Las oportunidades serán para las pequeñas y medianas empresas, no para las microempresas, porque no tienen capacidad exportadora y les falta calidad en los productos. “En el mercado centroamericano no tienen cabida las microempresas”.
La Cámara de Comercio de Cúcuta y los gremios deben emprender acciones para ayudarlas a salir adelante, enseñarles la mano de obra de calidad, y prepararlas para que en el futuro puedan empezar a exportar y “no se den contra el mundo”.
Es importante hacerles ver a los productores colombianos que a pesar de que Panamá importa mucha mercancía china y confecciones y calzado, la gente de dinero no se pone nada chino. Las camisetas, bluyines y zapatos chinos son para los de bajos salarios.
“Lo importante es trabajar con calidad, precios y creatividad. Esa es la ventaja para competir en Centroamérica”, agregó Eduardo Cristo. “Tenemos que ser realistas, Colombia no es de una oferta grande. Cuando Estados Unidos comience a pedir grandes cantidades de muebles o confecciones, vamos a sufrir.

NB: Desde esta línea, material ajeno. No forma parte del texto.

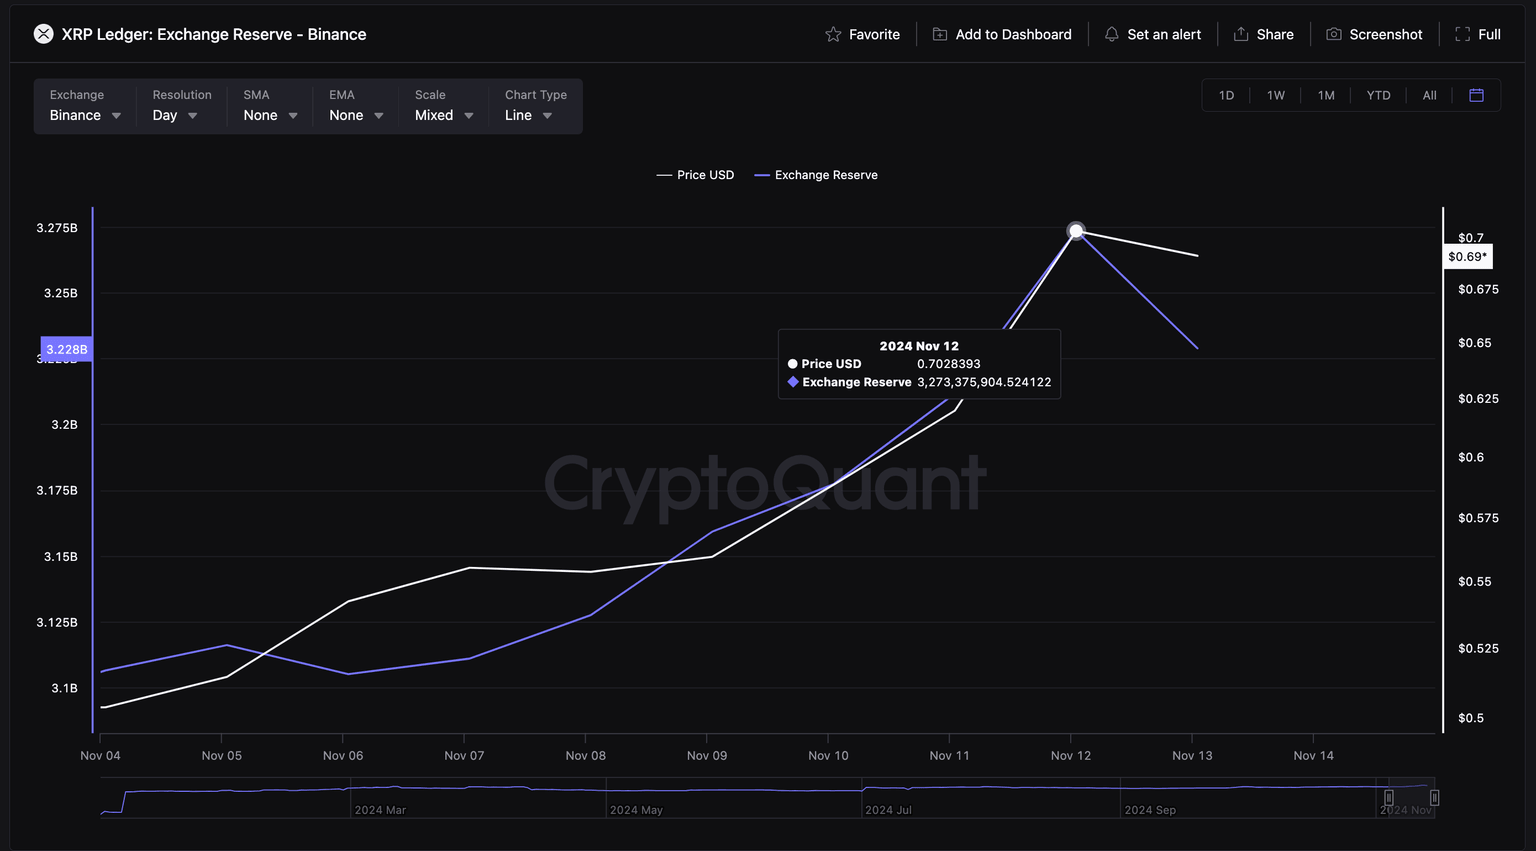Open the Exchange dropdown set to Binance

[x=85, y=115]
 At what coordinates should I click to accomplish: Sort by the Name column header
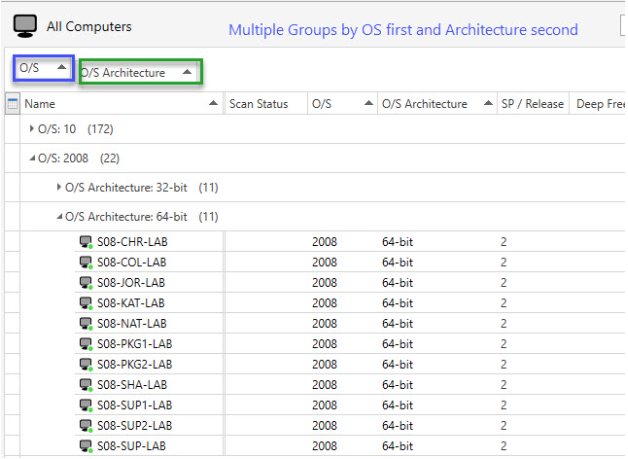pos(122,104)
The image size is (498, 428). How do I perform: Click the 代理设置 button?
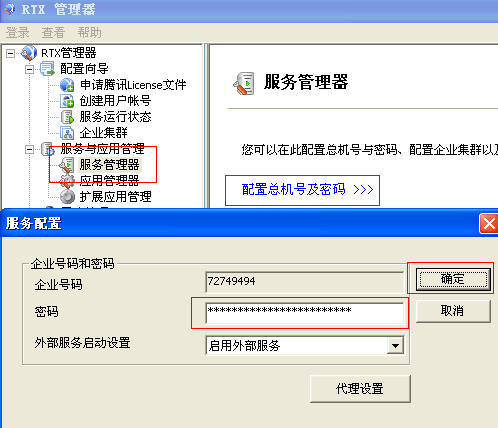360,389
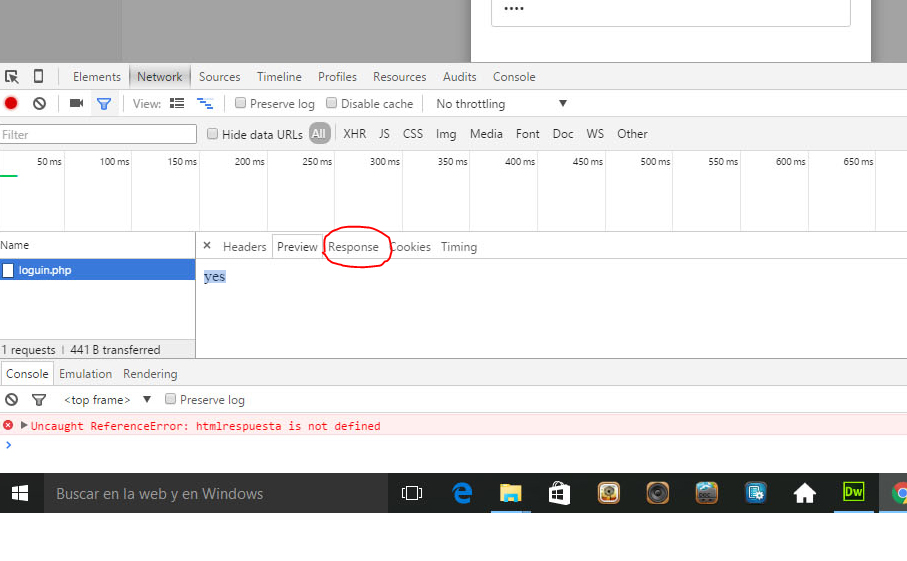Filter requests by XHR type
The image size is (907, 561).
[x=354, y=134]
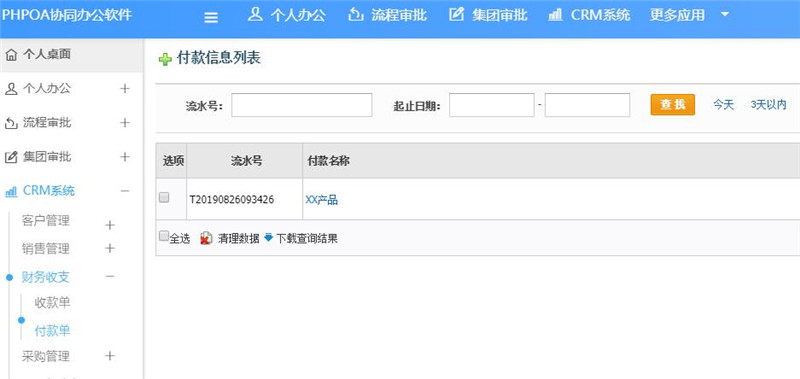This screenshot has height=379, width=800.
Task: Click the 清理数据 delete icon
Action: click(x=206, y=238)
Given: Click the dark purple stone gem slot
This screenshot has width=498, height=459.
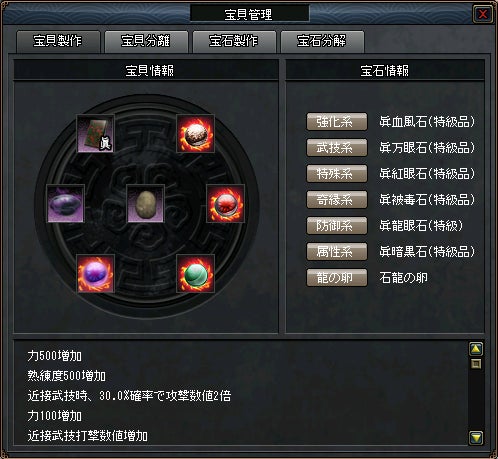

Y así ocurrirá con Corea del Sur”.
El país no tiene infraestructura para hacer que el Tratado funcione en el ciento por ciento. Eso es preocupante. “Si se miran las carreteras y los puertos, no estamos preparados para recibir esos tratados”.
Si no se saben manejar los TLC, desafortunadamente, habrá invasión de productos que acabarán con la industria colombiana, como las autopartes y los vehículos.